§ Assigned task: According to the abstract on screening enzymes for silicon-oxygen bond formation, why are transformations that use enzymes of particular interest?

§ Document text:
───

A large scale enzyme screen in the search for new methods of silicon-oxygen bond formation.


PMID 21194627

Abstract

Biotransformations make use of biological systems to catalyze or promote specific chemical reactions. Transformations that utilize enzymes as "greener" and milder catalysts compared to traditional reaction conditions are of particular interest. Recently, organosilicon compounds have begun to be explored as non-natural enzymatic substrates for biotransformations. The aims of this study were to screen readily available (approximately eighty) enzymes for their ability to catalyze in vitro siloxane bond formation under mild reaction conditions using a model monoalkoxysilane as the substrate and to make a preliminary evaluation of potential factors that might lead to activity or inactivity of a particular enzyme. Several new hydrolase enzymes were observed to catalyze the formation of the condensation product when compared to peptide controls, or buffer solutions at the same pH, as judged from quantitative analyses by gas chromatography. Aspergillus ficuum phytase, Aspergillus niger phytase, chicken egg white lysozyme, porcine gastric mucosa pepsin, and Rhizopus oryzae lipase all catalyzed the condensation of silanols in aqueous media. Factors involved in determining the activity of an enzyme towards silanol condensation appear to include: the presence of imidazole and hydroxyl functions in the active site; solvent; the presence of water; the surface properties of the enzyme; possible covalent inhibition; and steric factors in the substrate.

───

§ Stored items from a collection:
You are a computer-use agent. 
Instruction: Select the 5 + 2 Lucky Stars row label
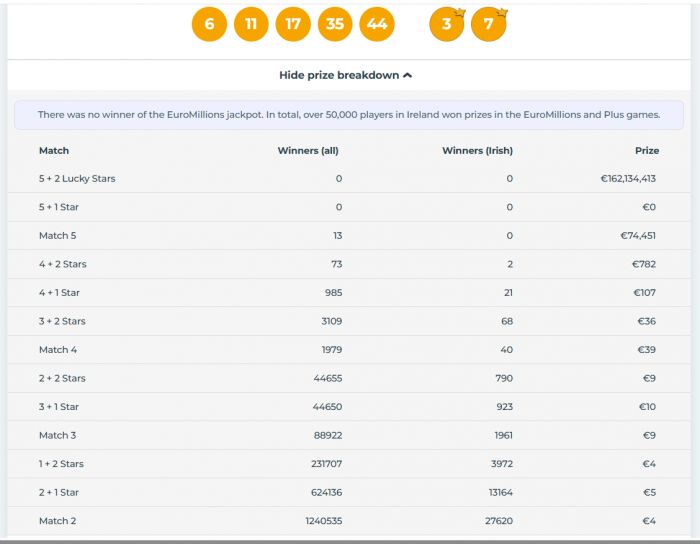pos(77,179)
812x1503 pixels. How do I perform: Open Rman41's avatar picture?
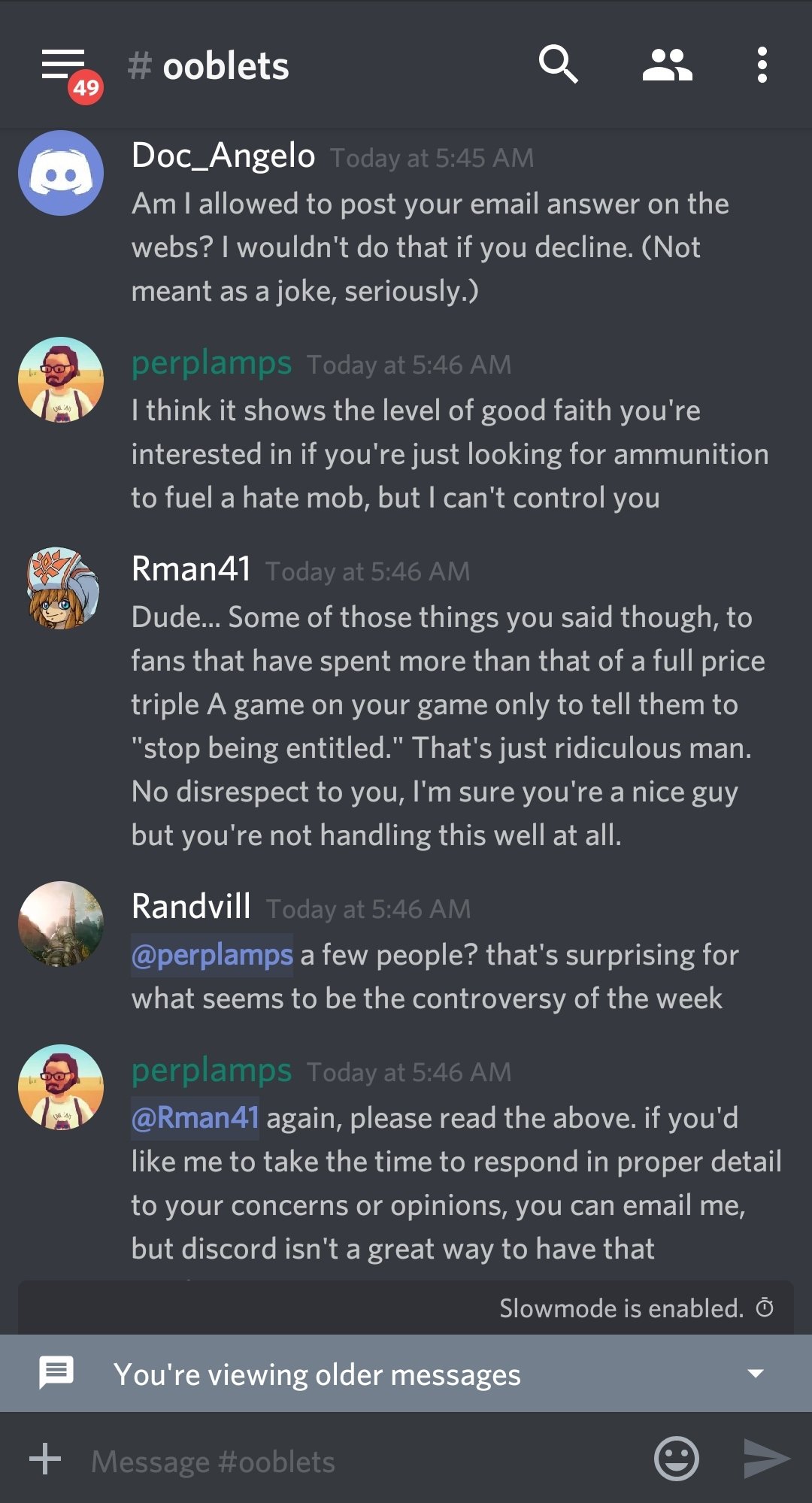pyautogui.click(x=61, y=587)
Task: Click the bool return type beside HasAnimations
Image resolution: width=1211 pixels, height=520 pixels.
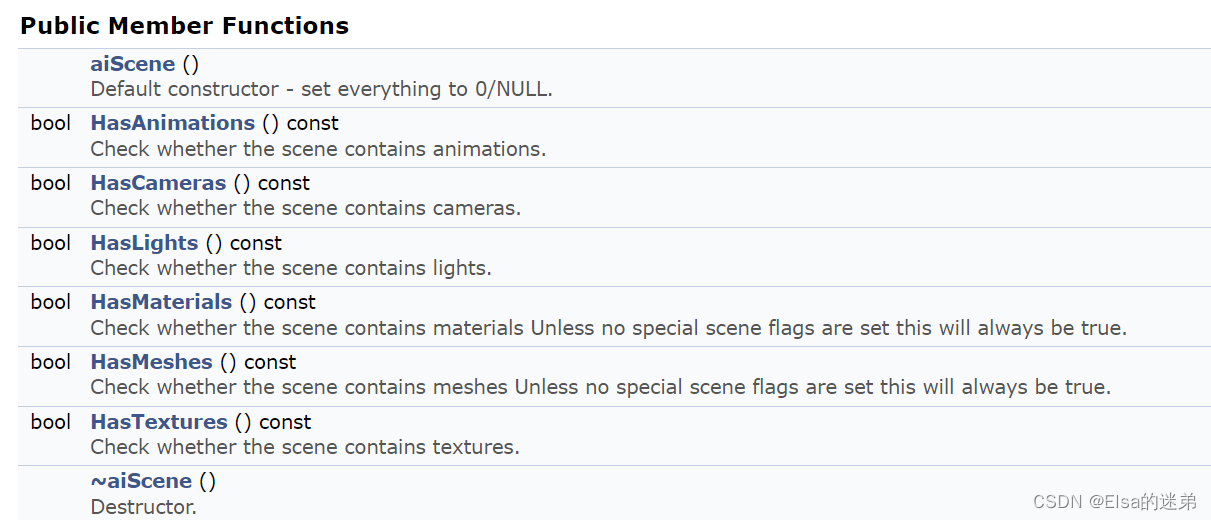Action: 51,123
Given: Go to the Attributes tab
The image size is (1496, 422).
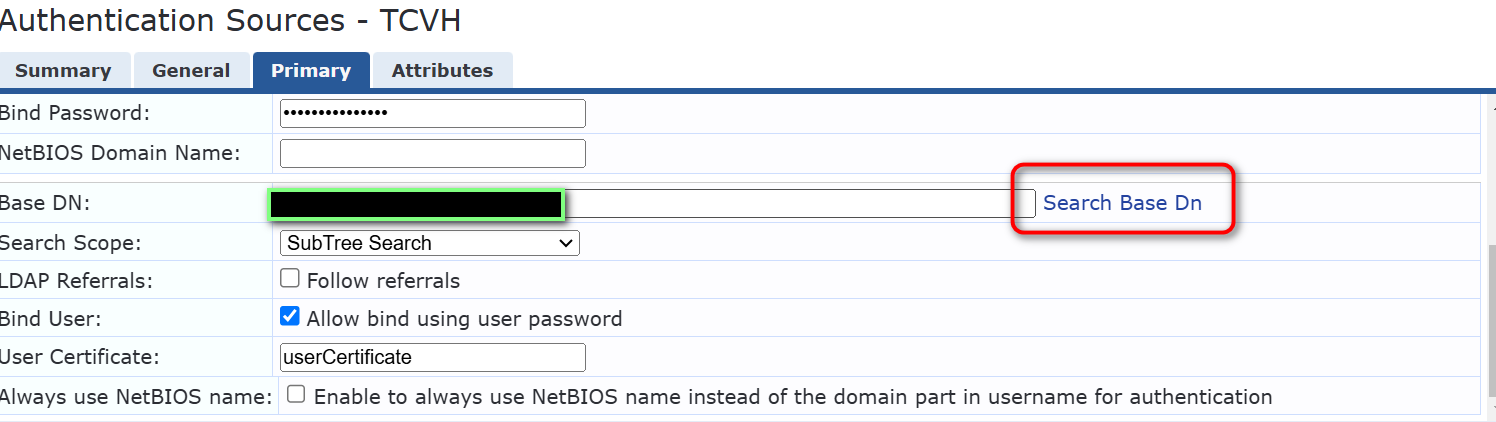Looking at the screenshot, I should click(x=442, y=71).
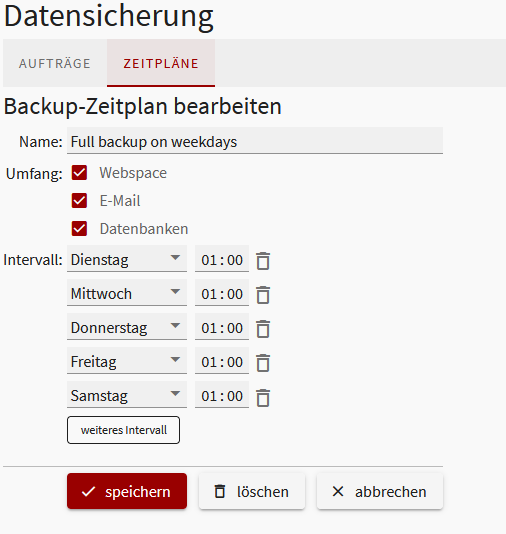
Task: Select the Zeitpläne tab
Action: point(161,63)
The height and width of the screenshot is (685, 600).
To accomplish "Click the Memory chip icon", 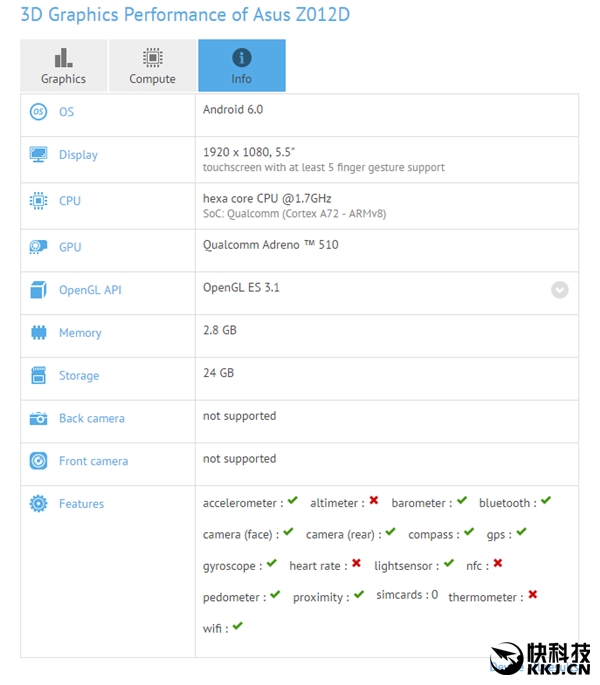I will click(x=38, y=333).
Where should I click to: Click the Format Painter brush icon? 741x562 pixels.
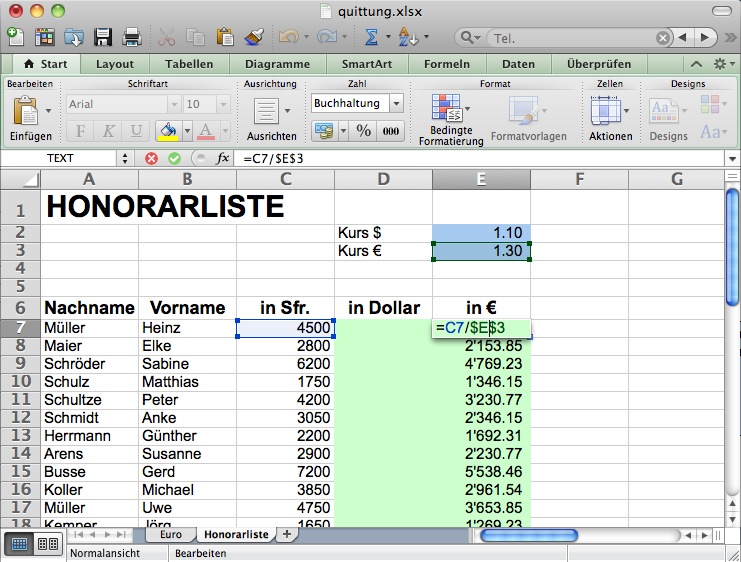(x=253, y=38)
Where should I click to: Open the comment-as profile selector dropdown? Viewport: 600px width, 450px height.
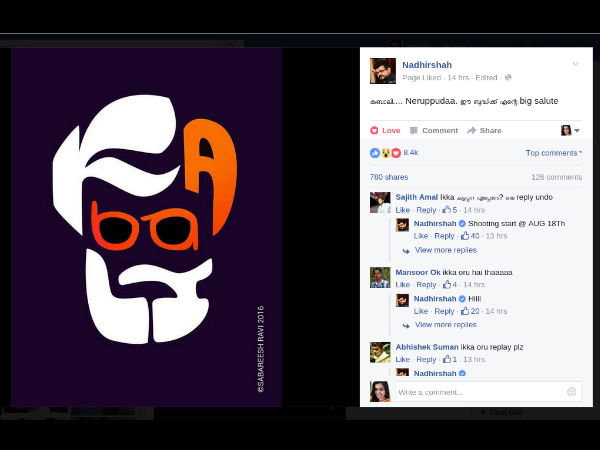(570, 130)
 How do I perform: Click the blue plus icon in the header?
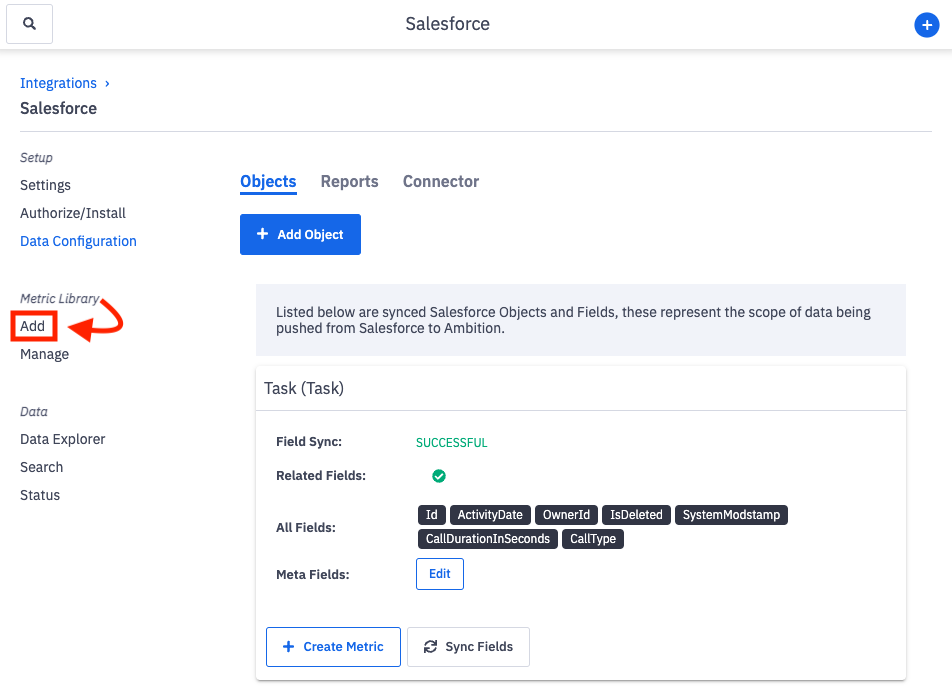[926, 24]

───

§ Worked solution: They use enzymes as "greener" and milder catalysts than traditional reaction conditions.